━━━ Information provided ━━━
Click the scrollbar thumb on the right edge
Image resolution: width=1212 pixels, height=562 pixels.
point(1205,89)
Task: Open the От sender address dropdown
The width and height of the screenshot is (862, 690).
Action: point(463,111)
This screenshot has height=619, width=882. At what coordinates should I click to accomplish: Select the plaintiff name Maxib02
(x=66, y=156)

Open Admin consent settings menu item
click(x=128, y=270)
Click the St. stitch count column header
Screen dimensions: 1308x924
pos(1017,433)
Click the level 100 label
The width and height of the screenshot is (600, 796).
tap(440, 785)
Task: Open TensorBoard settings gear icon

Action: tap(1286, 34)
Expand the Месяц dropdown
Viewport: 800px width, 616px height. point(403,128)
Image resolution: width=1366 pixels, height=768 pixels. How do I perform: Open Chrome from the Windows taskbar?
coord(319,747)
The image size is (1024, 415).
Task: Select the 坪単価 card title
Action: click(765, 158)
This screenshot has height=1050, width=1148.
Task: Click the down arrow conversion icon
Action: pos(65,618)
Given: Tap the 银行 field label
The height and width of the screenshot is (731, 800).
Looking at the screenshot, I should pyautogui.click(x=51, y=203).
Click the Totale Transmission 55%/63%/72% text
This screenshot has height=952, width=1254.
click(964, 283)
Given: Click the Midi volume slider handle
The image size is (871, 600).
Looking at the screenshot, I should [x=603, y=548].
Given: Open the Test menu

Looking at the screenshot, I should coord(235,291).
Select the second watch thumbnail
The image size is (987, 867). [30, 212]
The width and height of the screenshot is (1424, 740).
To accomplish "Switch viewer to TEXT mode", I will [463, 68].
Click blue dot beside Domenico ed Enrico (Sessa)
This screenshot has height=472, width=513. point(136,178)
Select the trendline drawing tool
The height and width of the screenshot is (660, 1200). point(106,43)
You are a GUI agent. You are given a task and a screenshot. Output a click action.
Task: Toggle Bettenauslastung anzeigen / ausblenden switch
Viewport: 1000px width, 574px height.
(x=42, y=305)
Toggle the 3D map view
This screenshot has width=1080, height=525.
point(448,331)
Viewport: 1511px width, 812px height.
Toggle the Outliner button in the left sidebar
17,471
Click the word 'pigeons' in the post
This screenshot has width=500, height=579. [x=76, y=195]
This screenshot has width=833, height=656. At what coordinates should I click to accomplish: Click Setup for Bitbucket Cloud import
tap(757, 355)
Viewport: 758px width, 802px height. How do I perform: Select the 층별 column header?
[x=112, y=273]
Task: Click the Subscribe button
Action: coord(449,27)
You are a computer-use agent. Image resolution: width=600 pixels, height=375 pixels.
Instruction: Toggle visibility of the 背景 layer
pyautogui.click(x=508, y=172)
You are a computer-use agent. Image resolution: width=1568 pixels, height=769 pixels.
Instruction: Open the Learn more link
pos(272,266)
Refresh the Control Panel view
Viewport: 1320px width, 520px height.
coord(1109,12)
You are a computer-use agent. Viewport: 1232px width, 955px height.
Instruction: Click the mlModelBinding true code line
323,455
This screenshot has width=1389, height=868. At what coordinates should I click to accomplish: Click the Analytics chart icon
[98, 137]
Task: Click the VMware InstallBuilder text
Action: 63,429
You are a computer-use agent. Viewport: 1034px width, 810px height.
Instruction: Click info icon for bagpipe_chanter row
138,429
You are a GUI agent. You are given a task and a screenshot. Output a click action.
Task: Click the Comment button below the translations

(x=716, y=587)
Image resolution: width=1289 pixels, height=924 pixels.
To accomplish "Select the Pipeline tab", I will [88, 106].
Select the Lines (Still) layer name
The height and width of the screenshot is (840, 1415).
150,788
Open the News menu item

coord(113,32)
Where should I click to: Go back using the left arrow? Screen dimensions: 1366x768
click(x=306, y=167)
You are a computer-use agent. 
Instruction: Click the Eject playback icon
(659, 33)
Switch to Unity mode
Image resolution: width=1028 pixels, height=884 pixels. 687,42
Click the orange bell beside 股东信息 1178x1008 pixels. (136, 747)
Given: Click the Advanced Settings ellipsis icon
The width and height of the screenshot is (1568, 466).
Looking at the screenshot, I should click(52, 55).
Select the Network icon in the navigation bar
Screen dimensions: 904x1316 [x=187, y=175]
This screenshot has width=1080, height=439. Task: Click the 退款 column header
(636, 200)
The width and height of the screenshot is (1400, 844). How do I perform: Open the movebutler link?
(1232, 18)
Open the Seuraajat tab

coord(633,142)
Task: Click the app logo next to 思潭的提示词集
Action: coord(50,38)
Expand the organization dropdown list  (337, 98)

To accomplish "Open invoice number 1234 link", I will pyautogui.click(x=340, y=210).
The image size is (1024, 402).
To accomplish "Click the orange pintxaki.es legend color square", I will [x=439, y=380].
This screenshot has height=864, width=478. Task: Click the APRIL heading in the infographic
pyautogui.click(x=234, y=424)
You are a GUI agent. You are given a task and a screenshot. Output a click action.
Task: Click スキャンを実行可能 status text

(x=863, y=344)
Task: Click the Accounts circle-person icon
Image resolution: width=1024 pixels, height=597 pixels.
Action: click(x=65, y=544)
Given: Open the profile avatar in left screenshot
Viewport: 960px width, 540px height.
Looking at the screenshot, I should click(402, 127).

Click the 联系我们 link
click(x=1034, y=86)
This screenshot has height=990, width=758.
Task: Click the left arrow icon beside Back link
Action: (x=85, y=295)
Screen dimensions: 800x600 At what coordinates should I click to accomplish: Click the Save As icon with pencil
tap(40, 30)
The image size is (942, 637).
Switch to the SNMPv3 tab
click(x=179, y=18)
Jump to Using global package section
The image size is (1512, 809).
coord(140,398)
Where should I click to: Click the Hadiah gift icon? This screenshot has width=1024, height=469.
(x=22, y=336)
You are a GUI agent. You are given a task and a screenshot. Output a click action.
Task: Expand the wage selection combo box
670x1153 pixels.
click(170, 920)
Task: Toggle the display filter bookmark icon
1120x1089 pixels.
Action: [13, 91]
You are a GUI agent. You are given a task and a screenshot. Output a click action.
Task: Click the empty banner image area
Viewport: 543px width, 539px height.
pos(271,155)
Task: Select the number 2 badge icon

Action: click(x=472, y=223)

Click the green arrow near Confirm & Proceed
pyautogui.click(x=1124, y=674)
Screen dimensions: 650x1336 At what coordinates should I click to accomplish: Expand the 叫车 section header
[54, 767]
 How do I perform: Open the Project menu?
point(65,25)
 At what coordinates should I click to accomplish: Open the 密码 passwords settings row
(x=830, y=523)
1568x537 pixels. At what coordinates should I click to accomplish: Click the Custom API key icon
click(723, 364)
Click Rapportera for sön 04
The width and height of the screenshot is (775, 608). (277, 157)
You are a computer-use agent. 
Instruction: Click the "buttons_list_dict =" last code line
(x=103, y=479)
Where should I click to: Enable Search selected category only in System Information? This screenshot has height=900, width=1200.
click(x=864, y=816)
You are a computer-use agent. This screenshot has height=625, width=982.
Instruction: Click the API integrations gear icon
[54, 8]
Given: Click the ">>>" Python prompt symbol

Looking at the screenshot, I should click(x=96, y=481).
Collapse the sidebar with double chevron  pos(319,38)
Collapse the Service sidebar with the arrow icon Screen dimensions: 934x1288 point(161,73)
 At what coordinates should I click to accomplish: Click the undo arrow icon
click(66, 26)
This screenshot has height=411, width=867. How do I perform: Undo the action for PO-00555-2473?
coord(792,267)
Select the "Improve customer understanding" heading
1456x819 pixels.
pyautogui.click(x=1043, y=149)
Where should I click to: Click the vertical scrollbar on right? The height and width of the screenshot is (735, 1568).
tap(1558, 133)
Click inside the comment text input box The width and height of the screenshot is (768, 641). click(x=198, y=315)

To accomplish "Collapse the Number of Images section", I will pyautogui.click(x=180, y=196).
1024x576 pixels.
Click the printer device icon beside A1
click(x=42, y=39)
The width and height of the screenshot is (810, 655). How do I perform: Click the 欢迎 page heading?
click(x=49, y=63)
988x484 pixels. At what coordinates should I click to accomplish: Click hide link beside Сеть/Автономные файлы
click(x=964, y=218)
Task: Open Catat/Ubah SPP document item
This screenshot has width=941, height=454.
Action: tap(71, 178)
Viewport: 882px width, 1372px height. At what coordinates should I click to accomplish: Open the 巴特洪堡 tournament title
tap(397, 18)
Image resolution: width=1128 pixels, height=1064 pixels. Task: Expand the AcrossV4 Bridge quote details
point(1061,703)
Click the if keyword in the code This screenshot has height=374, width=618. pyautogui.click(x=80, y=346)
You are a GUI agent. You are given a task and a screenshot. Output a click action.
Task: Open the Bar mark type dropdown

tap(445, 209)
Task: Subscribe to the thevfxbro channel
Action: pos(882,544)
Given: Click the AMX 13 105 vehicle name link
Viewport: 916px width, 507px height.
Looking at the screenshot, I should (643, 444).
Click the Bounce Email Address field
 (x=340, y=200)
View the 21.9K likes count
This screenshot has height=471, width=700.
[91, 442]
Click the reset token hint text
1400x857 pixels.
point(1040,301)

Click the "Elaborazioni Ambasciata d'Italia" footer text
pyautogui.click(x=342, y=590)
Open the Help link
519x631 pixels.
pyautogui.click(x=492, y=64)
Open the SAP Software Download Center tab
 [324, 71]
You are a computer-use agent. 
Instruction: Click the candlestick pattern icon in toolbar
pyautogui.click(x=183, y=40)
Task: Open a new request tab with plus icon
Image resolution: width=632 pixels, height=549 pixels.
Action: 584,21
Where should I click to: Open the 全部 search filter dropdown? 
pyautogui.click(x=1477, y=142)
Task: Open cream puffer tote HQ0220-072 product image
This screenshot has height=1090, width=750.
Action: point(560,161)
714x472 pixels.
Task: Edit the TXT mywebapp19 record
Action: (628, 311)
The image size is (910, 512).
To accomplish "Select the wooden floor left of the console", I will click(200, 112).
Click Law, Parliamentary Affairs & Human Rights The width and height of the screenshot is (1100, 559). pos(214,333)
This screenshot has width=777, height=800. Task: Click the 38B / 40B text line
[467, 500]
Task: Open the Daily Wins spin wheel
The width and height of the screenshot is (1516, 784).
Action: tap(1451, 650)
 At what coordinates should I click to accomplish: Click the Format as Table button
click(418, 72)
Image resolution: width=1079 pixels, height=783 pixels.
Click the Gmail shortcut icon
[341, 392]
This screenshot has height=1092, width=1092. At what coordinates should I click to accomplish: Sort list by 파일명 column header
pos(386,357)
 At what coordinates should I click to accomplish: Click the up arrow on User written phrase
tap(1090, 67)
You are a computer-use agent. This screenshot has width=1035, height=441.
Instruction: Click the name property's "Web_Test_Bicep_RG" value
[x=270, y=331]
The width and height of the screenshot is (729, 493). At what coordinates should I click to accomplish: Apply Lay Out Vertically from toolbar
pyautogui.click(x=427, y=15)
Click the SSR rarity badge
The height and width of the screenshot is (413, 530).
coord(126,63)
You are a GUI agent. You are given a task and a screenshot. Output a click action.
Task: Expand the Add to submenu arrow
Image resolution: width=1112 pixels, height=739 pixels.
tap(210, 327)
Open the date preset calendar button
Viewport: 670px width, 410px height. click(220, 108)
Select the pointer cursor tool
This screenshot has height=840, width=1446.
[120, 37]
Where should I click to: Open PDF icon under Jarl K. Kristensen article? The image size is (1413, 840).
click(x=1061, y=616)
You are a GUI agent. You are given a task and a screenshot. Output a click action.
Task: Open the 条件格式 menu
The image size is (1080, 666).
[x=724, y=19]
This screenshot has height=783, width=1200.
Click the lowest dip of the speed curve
━━━
_Problem to solve_
What you give back should be exactly the lines of the data above from the line with "The image size is (871, 600)." through the line with "The width and height of the screenshot is (1424, 740).", both of those included, and nothing more.

_Completed exercise_
The image size is (871, 600).
Looking at the screenshot, I should [x=603, y=548].
Given: Open the Test menu

Looking at the screenshot, I should coord(235,291).
Select the second watch thumbnail
The image size is (987, 867). [30, 212]
The width and height of the screenshot is (1424, 740).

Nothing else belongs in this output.